▶ TASK DIRECTIONS: A single number is required: the count of lines in the entries below that include the word "agent".

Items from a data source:

########

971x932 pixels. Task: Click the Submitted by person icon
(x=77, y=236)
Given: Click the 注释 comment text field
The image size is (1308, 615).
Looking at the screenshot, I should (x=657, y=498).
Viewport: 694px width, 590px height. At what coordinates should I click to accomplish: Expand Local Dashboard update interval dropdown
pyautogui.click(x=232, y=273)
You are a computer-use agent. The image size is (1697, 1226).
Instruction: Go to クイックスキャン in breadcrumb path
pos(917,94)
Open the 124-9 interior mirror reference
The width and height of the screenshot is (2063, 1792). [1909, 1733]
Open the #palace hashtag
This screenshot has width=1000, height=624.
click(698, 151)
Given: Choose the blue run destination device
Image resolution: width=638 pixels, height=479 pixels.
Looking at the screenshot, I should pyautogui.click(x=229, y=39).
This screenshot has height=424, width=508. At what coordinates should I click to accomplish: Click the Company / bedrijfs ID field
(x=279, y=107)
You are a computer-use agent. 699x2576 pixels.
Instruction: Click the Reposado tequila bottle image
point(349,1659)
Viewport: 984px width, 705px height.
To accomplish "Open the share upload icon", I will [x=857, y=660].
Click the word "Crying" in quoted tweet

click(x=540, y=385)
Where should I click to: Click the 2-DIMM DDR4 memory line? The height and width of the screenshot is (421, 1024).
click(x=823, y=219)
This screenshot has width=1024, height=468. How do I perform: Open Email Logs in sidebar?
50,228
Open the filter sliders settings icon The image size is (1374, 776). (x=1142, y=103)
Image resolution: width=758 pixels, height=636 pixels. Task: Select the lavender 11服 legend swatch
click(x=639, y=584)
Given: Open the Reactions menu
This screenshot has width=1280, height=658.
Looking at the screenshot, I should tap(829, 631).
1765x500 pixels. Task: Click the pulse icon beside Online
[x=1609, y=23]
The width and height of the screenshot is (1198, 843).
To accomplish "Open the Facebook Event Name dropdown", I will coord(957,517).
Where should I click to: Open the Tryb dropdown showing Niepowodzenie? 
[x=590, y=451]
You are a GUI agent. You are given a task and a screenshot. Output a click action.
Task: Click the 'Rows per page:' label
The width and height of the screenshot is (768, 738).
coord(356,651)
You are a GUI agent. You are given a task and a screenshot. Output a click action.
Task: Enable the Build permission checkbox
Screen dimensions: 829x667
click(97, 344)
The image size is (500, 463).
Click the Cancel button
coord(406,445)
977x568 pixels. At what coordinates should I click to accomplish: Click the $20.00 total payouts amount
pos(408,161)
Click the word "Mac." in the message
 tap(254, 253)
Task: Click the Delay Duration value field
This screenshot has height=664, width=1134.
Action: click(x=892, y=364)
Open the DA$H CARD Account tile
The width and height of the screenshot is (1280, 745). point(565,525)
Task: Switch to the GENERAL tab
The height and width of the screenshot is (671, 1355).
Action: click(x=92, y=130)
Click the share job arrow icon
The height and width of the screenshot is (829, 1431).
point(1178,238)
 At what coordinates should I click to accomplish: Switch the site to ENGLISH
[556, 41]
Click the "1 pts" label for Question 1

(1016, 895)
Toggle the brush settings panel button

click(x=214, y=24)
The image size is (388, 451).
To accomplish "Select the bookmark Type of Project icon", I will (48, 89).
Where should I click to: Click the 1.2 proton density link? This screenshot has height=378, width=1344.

########

▶ PROBLEM SOLUTION: 4